De acordo com ele, a maior camada populacional dentro das empresas tem sido da geração Y, também conhecida como “mileniums”. E engana-se quem pensa que esses profissionais tem pouco mais de 20 anos. A grande maioria já passa da casa dos 30, trazendo para o ambiente de trabalho alguns aprendizados profundos. “Um dos principais é a diminuição da importância do fator salário. Ele continua sim relevante, mas esses profissionais passaram a se importar mais com sentimento de realização, bem-estar, reconhecimento, engajamento e relevância naquilo que estão fazendo.”

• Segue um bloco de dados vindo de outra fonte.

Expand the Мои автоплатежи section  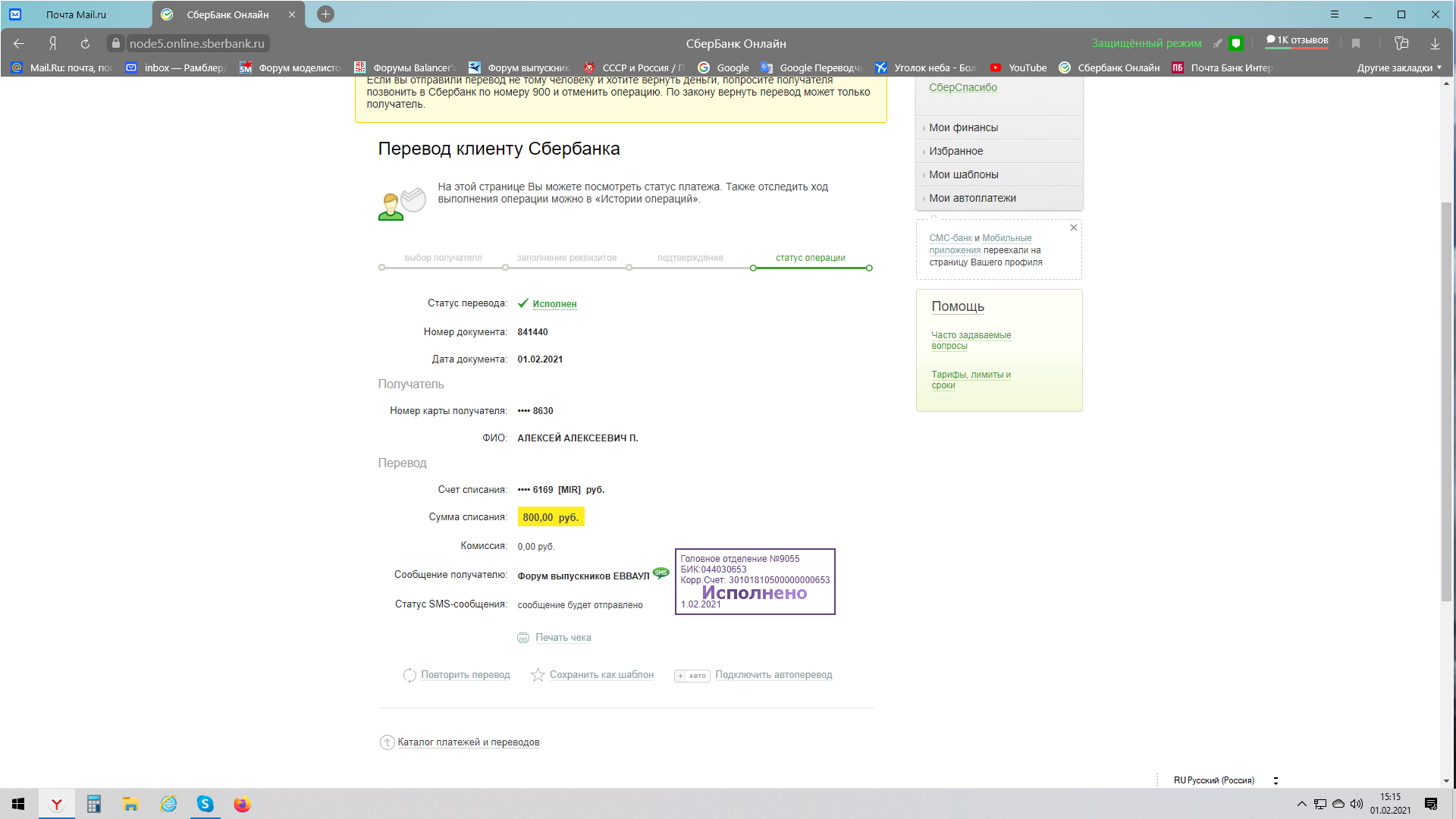point(972,198)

Segundo o professor das Faculdades de Administração da Universidade de São Paulo em Ribeirão Preto (FEARP – USP) e da Fundação Getúlio Vargas em São Paulo (FGV), Marcos Fava Neves, o “profissional 4.0” precisa se reinventar. “Além de romper seus paradigmas e modelos mentais, ele deve estar apto a trabalhar com as ferramentas digitais, novos layouts e novas especialidades tecnológicas e comportamentais.”

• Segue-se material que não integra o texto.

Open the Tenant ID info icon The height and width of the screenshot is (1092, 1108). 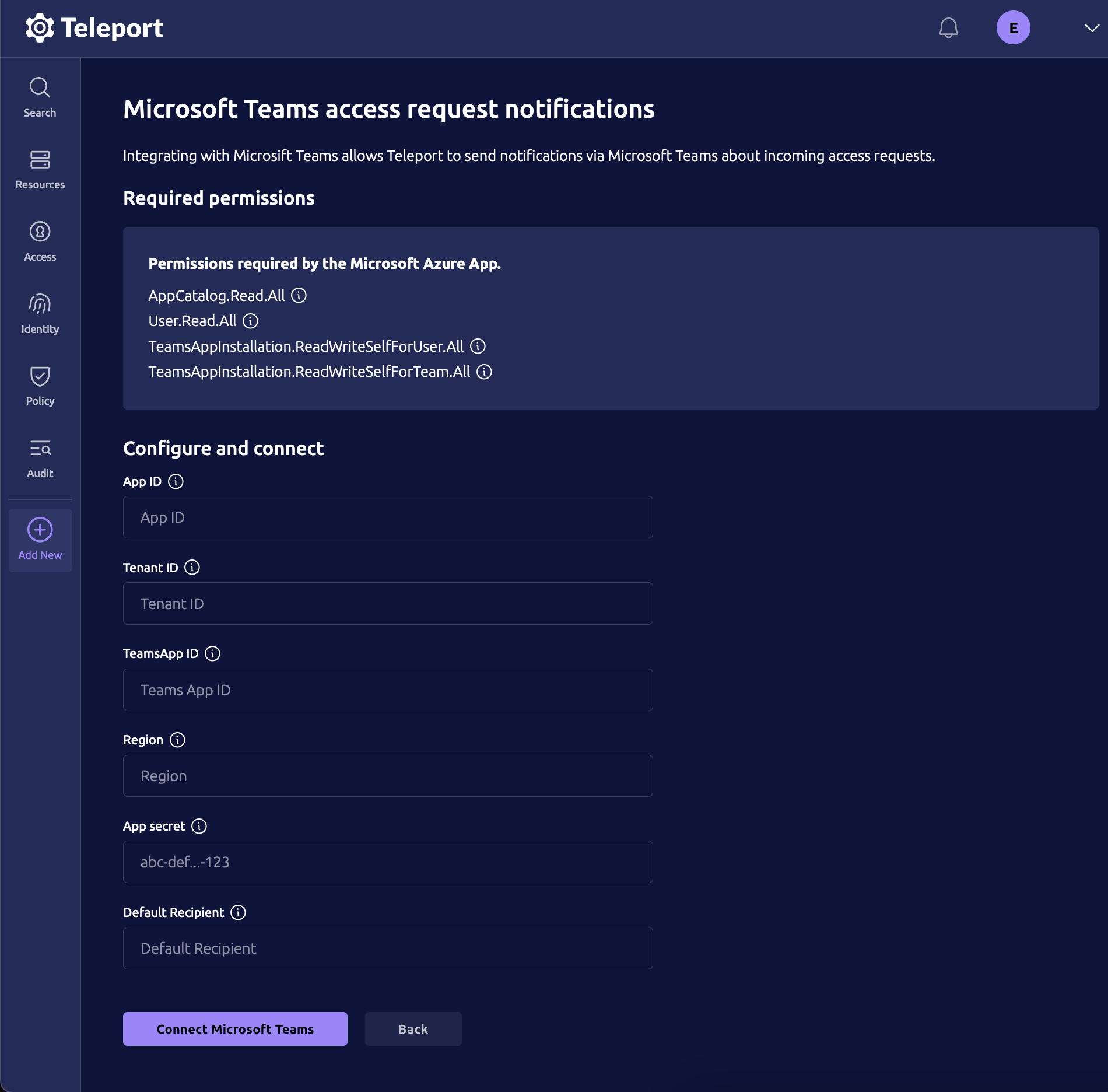tap(192, 566)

Para o engenheiro agrônomo, o profissional que deseja atuar em meio a essa quarta revolução industrial deve ser:

Sintonizado – Saber o que está acontecendo a sua volta;

Simples – Ter simplicidade ao propor soluções rápidas e que podem ser realizadas sem grandes problemas;
Adaptativo – Saber se adaptar aos ambientes VUCA (Volátil, Incerto, Complexo e Ambíguo; na sigla em inglês);
Inovador – Buscar inovar e não ser resistente à tecnologia;
Investidor – Estar constantemente lendo, estudando e fazendo cursos;
Relacionado – Construir uma rede de valor (networking) onde haverá indicação e ajuda para solução de problemas;
Ampla visão – Entender que existem opiniões contrárias e lembrar que as brigas devem ocorrer entre ideias e não entre pessoas;
Sonhador – Saber que deve trabalhar para conquistar aquilo que deseja;
Direcionado para resultados – Construir margens e valor para quem usará seu trabalho;
Comunicativo, mas não em excesso – Saber usar as mídias e valorizar os trabalhos em equipe;

Baseado nos itens listados, Fava Neves convida os profissionais a fazer uma análise pessoal para identificar quais características já possuem. “É impossível uma pessoa não ter, no mínimo, metade dessas características. As que ela realmente não possui, basta buscá-las. As ferramentas para isso existem e estão à disposição de todos, sendo a grande maioria delas de forma gratuita.”